The political issues aside, the divisiveness in the US has grown, and no amount of across the aisle gestures seems to change that. 

MX may not have, yet, the infrastructure that the US has. But, OTOH, improving it seems to be a prominent goal for Mexicans, whereas many in the US are dead set on dismantling ours.


----------



## conorkilleen

I would agree with that, Mick. Not every person that wants to live in Mexico wants to do it because they want a cultural experience. Maybe someone does just want a cheaper life and still have some of the comforts as what they have come to enjoy in the US. Heck, I made my company give me some added benefits before I moved down here just to help me afford some of the things that are out of reach to the average person here in Mexico.
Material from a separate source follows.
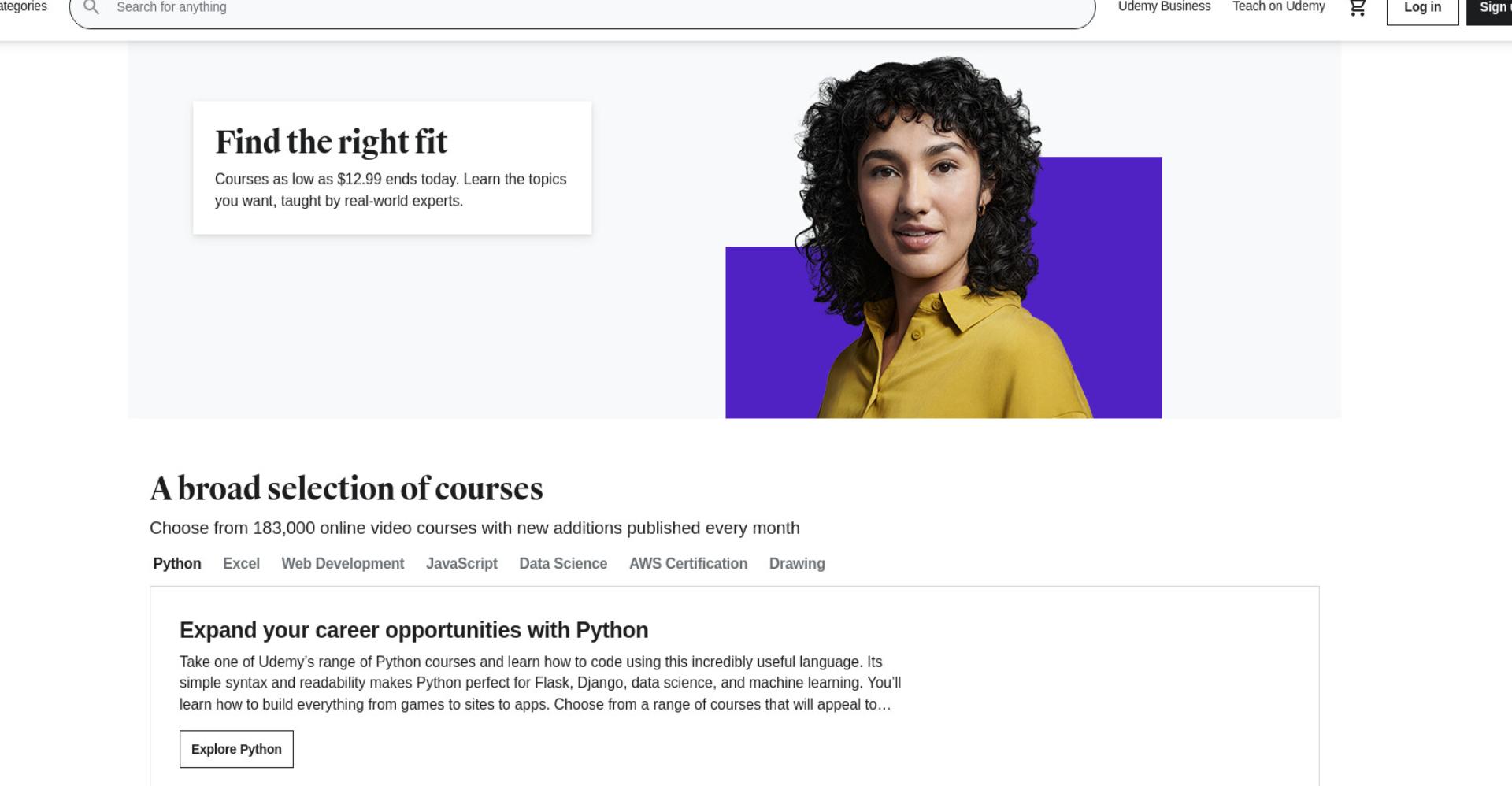Click the Log in button
1512x786 pixels.
tap(1422, 7)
They said "But the cost of living in cheaper." I asked them that if they felt like that then they needed to find an pay for a private 3 acre plot with a 2700 sqft ranch style house (like I had in the US) in Monterrey. They quickly saw the light and coughed up. I live in a house here in Monterrey that has a yard about the size of my master bathroom back in the US. But my views from the balcony are unreal.


----------



## Balboa

MrOctober430 said:


> What is the most developed city in Mexico, where it's loosely similar to a normal U.S. city. Every road is paved, road signals that work, just an normal developed feeling.


What's your point? If you want normal US then stay in normal US. Mexico has its own vibe.


----------



## FHBOY

A middle ground - there still are those. For some, "going native" is just too big a jump to make, so to make a transition they look for some things that are familiar and are comforting. The other extreme is what I experienced in PV when I stayed there. My friends own a 3BR condo in a multi-building development in Marina Vallarta. I met some of the people they know: these are the other extreme - they live a a country known politically as Mexico, but exist in a place that resembles more closely the USA. They do not speak Spanish, and their nods to the culture is decorating their house - I call them Palm Beach Gringos.
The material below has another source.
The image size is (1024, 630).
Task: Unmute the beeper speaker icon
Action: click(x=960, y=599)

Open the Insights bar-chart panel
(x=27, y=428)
Our case is different - we are settling in Ajijic with the goal of learning as much as we can including the language and culture of our new home, but we still need, at this point in our adventure, the "comfort" of something akin to the life we've lived. [In no way is the accommodation and accoutrements anywhere near like our USA lifestyle, "shed, shed, shed and simplify" is our motto and we are]. But, and this is important, what is true today, next month, next year or even a couple of years in the future, is not true forever. We may find that Lakeside is not totally for us, and make a move sometime in the future. We know that it is less "******-ized" than PV, living there would have been a mistake.
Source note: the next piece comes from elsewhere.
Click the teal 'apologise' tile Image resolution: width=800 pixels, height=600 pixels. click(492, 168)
Factually, maybe we are not as adventuresome as others, and that's OK. To jump into the deep end of the pool is the brave/macho thing to do, but it sometimes means you'll never go in the water again. Wading in from the shallow end, learning how to swim can get you the courage to go to the deep end. The result is still the same, it is the methods to get there that vary - and none of them are wrong.


----------



## johnmex

Palm Beach Gringos in Puerto Vallarta. Seersucker Pantsuits in Chapala. :rollseyes:


----------



## FHBOY

johnmex said:


> Palm Beach Gringos in Puerto Vallarta. Seersucker Pantsuits in Chapala. :rollseyes:


Agree about the seersucker pantsuits, ugh! They look so out of place in Ajijic
Me? Shorts, jeans, tees, Aloha shirts.  
I am too effing young for seersucker!


----------



## conorkilleen

FHBOY said:


> Agree about the seersucker pantsuits, ugh! They look so out of place in Ajijic
> Me? Shorts, jeans, tees, Aloha shirts.
> I am too effing young for seersucker!


Aloha shirts? Thats better than a pant suit? I'm not the fashion police but I just hate seeing gringos wear them in Mexico...especially in the interior.


----------



## Isla Verde

FHBOY said:


> Agree about the seersucker pantsuits, ugh! They look so out of place in Ajijic
> Me? Shorts, jeans, tees, Aloha shirts.
> I am too effing young for seersucker!


I had no idea they were still making seersucker clothes.


----------



## Isla Verde

conorkilleen said:


> Aloha shirts? Thats better than a pant suit? I'm not the fashion police but I just hate seeing gringos wear them in Mexico...especially in the interior.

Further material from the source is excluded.